■ Material provided:
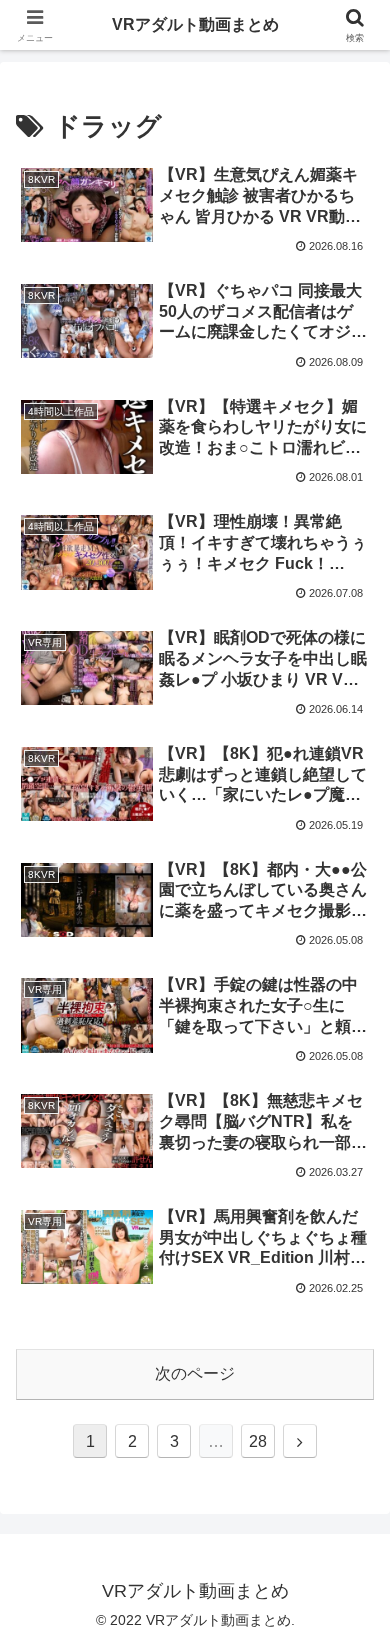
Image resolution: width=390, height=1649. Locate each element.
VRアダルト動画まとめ (195, 24)
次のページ (195, 1373)
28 (258, 1441)
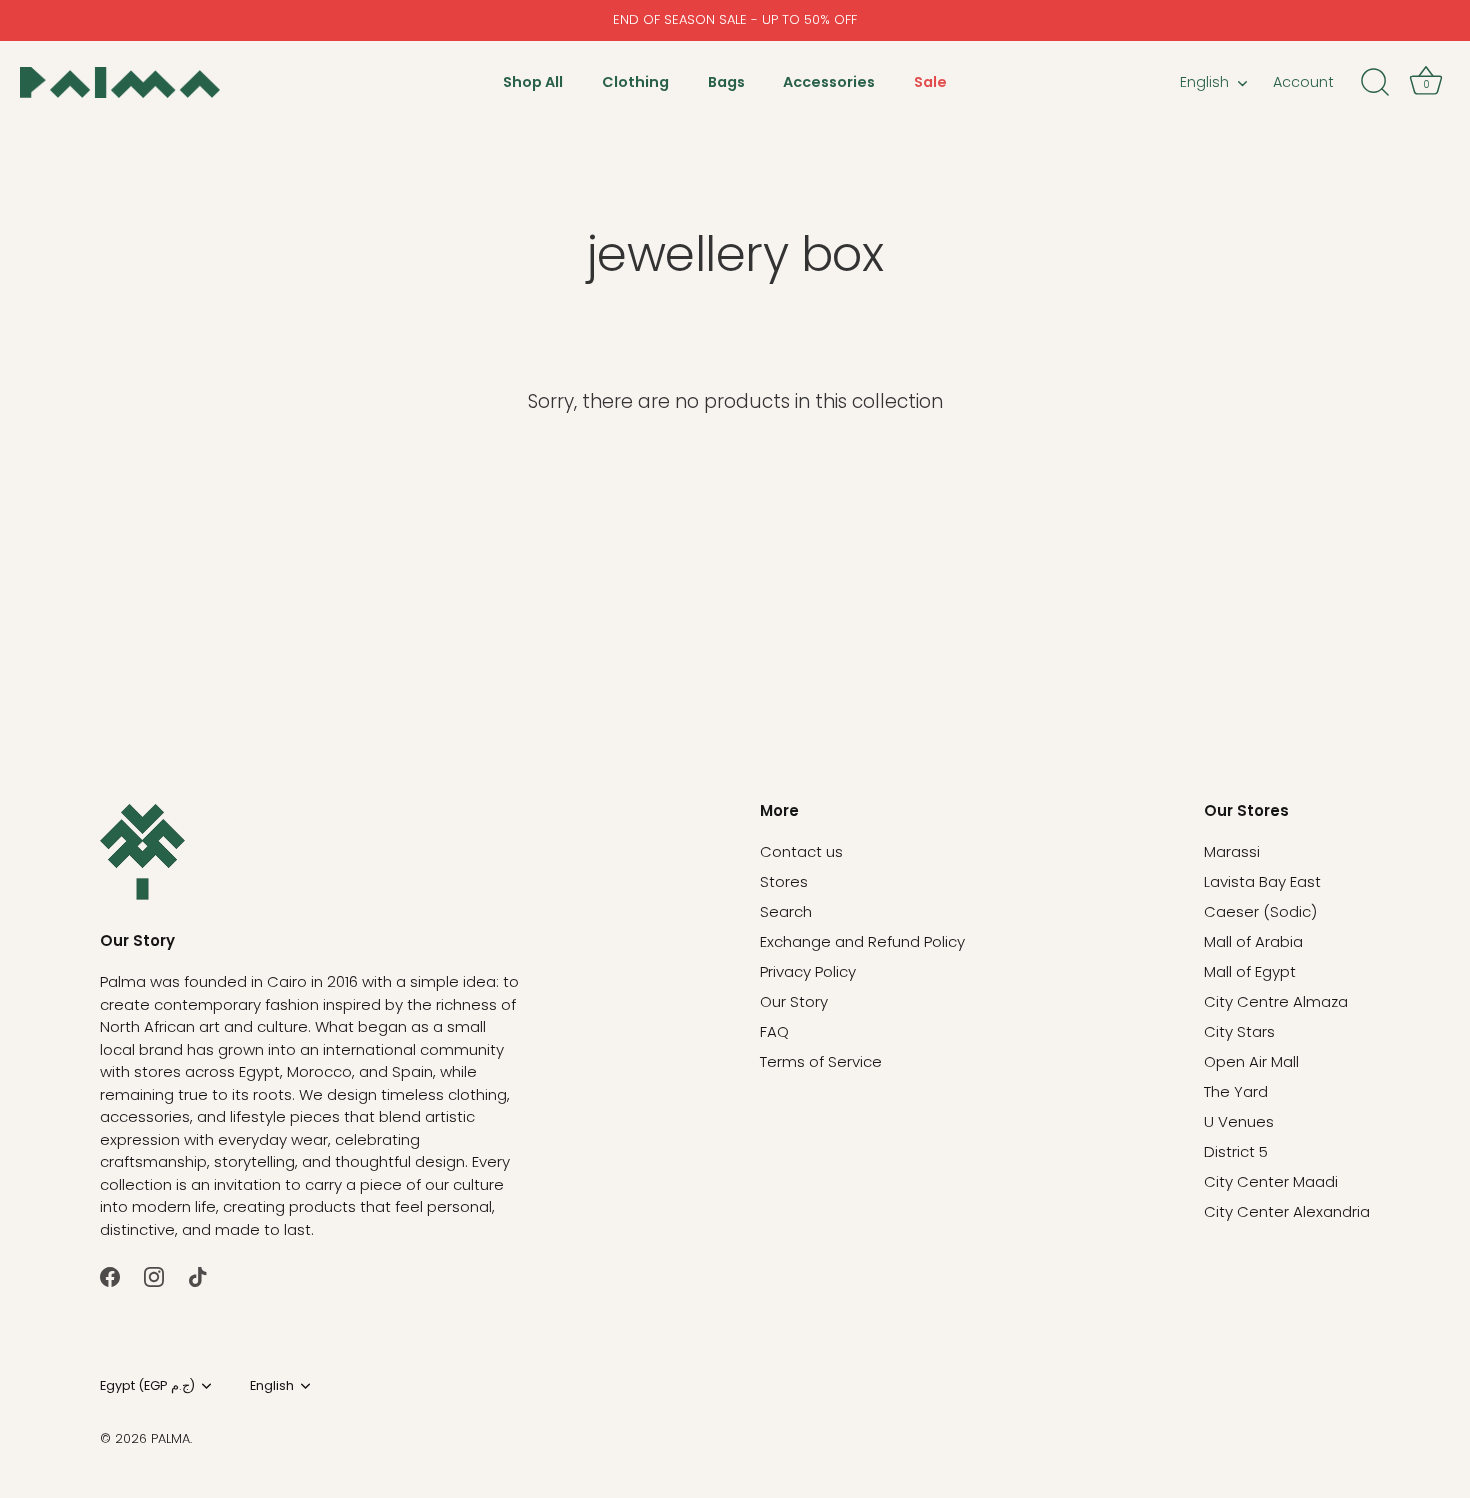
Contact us (801, 851)
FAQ (774, 1031)
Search (786, 911)
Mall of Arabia (1253, 941)
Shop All (533, 82)
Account (1303, 82)
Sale (930, 82)
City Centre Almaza (1276, 1001)
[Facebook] (110, 1275)
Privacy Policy (808, 971)
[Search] (1375, 83)
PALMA (170, 1438)
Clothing (635, 82)
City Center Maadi (1271, 1181)
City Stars (1239, 1031)
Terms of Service (821, 1061)
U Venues (1239, 1121)
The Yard (1236, 1091)
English (1204, 82)
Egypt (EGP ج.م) (147, 1386)
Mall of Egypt (1250, 971)
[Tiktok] (198, 1275)
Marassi (1232, 851)
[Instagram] (154, 1275)
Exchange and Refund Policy (862, 941)
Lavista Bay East (1262, 881)
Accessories (829, 82)
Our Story (794, 1001)
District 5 (1236, 1151)
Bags (726, 82)
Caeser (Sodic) (1260, 911)
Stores (784, 881)
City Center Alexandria (1287, 1211)
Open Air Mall (1251, 1061)
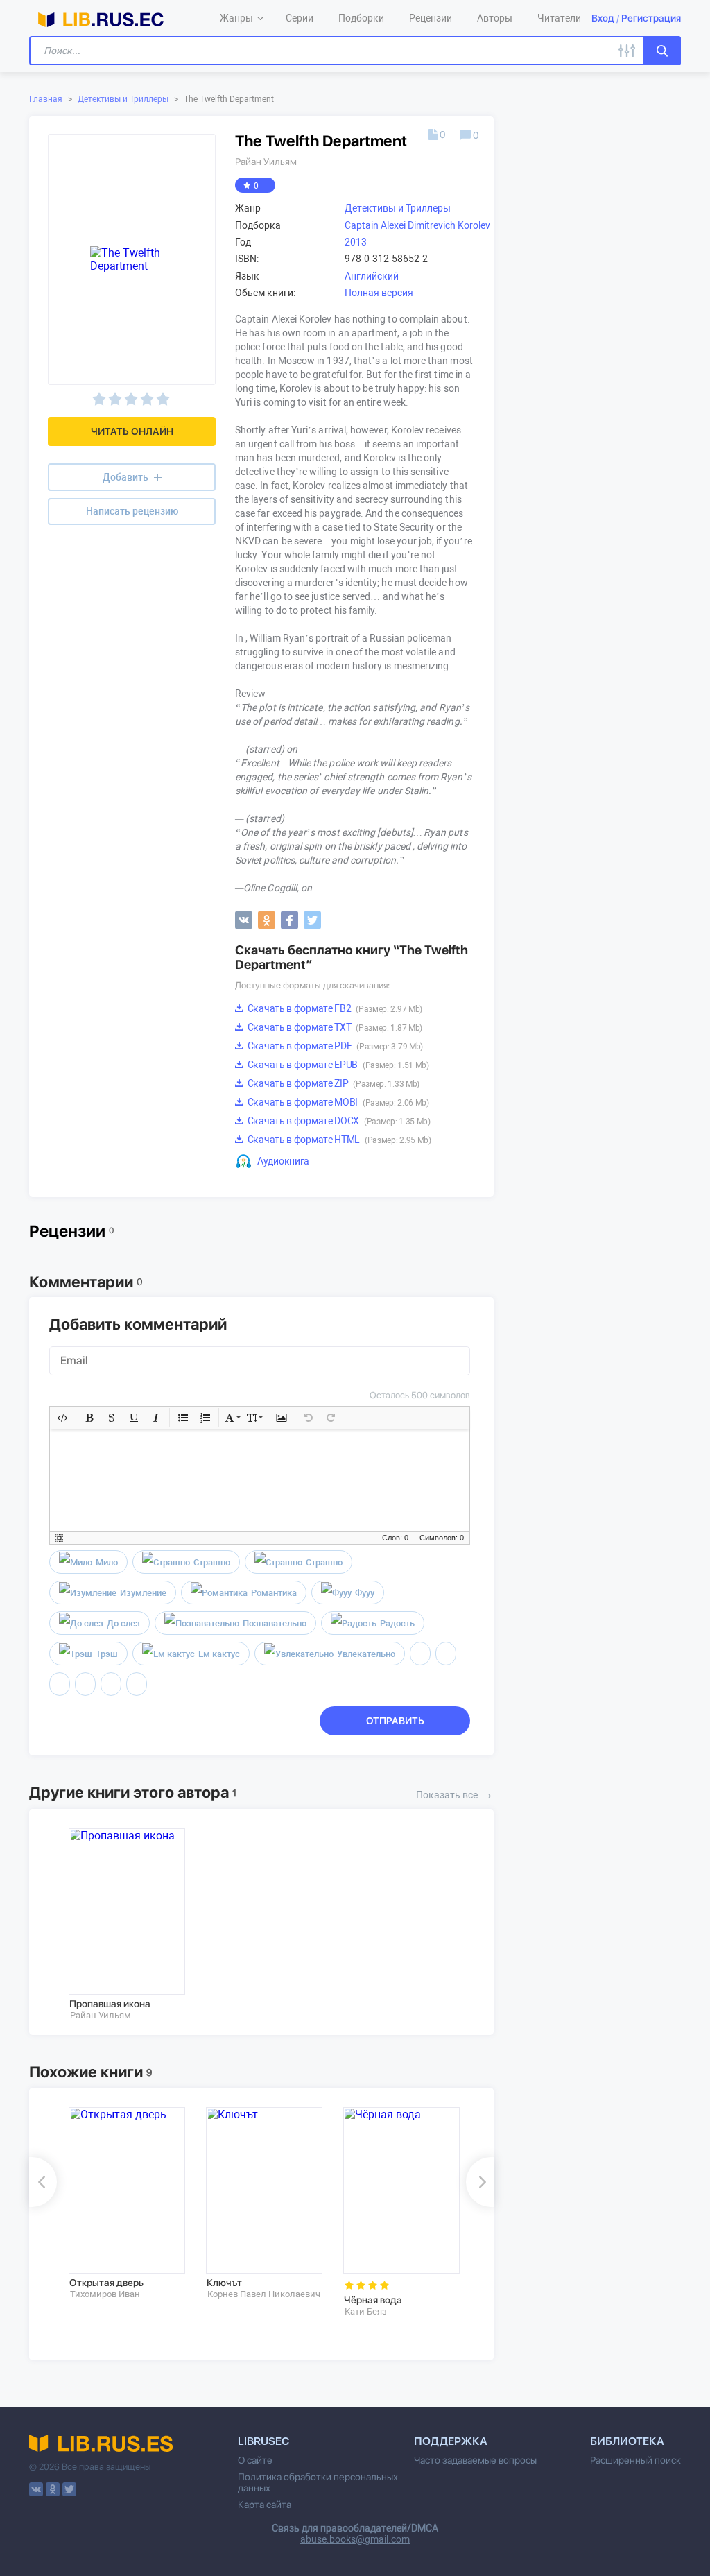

■ Your task:
Since the pictures are not wanted, repeat only the rest of the material, exactly as given.

■ Output for this task:
Image resolution: width=390, height=1649. Locate each element.
VRアダルト動画まとめ (195, 24)
次のページ (195, 1373)
28 (258, 1441)
Contact us (801, 851)
FAQ (774, 1031)
Search (786, 911)
Mall of Arabia (1253, 941)
Shop All (533, 82)
Account (1303, 82)
Sale (930, 82)
City Centre Almaza (1276, 1001)
[Facebook] (110, 1275)
Privacy Policy (808, 971)
[Search] (1375, 83)
PALMA (170, 1438)
Clothing (635, 82)
City Center Maadi (1271, 1181)
City Stars (1239, 1031)
Terms of Service (821, 1061)
U Venues (1239, 1121)
The Yard (1236, 1091)
English (1204, 82)
Egypt (EGP ج.م) (147, 1386)
Mall of Egypt (1250, 971)
[Tiktok] (198, 1275)
Marassi (1232, 851)
[Instagram] (154, 1275)
Exchange and Refund Policy (862, 941)
Lavista Bay East (1262, 881)
Accessories (829, 82)
Our Story (794, 1001)
District 5 (1236, 1151)
Bags (726, 82)
Caeser (Sodic) (1260, 911)
Stores (784, 881)
City Center Alexandria (1287, 1211)
Open Air Mall (1251, 1061)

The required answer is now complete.